Streptococcus sp. vt_162 is a bacterium that was first isolated from the saliva of pediatric oncohematology patients [
66]. The fact that this bacterium has been isolated in such a context gives further credibility to our findings. While the rapid amino acid using
Streptococcus strains were consistently present in the adenoma and cancer samples at the 16S rRNA gene and metagenomics levels, the metagenomic functions that associate with amino acids metabolism in the analyzed samples showed no significant differences in adenoma samples compared with healthy subjects.
It is noteworthy that
Fusobacteria that have been found in our study and many others as associating with colon cancer are agents of periodontal disease [
67]. The fact that both
Streptococcus sp. VT_162 and
Fusobacteria are oral bacteria already known for their involvement in hemoncology and periodontal inflammation might be strong evidence for a possible involvement in colon oncogenic transformation. As reported above, these two groups of bacteria along with
Prevotella have already been associated with laryngeal cancer [
65], and as such, this group might potentially be used for oral microbiota assessment of CRC risk.

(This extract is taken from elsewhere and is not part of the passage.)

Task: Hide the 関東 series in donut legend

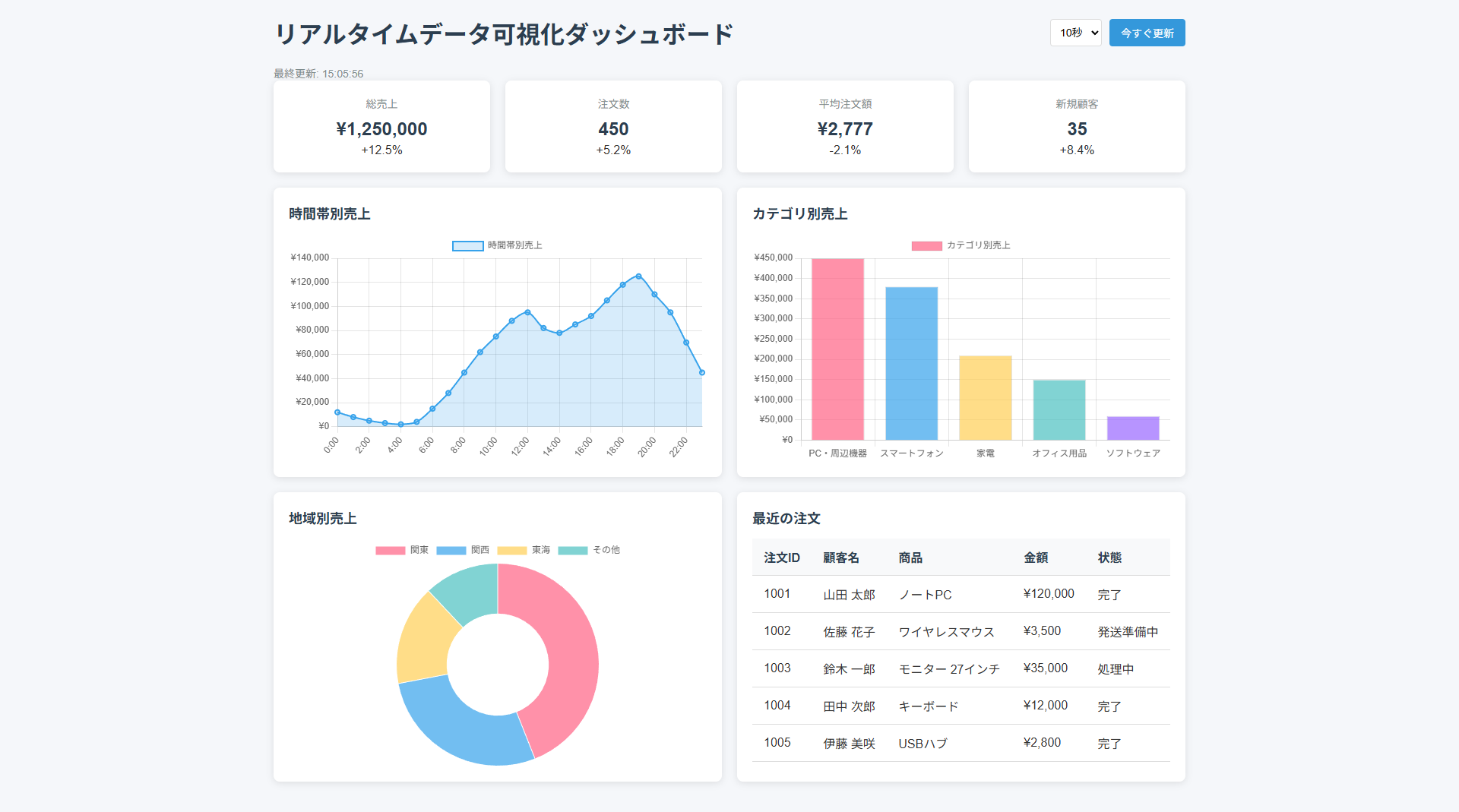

These findings will need to be validated in a larger population of patients that include different stages of the carcinogenic process and different ethnic backgrounds to establish the specificity and sensitivity of the discovered markers. This study also stresses the possible use of oral flora as a potential surrogate for assessing colorectal and gastrointestinal cancers’ risk among other associated health disorders.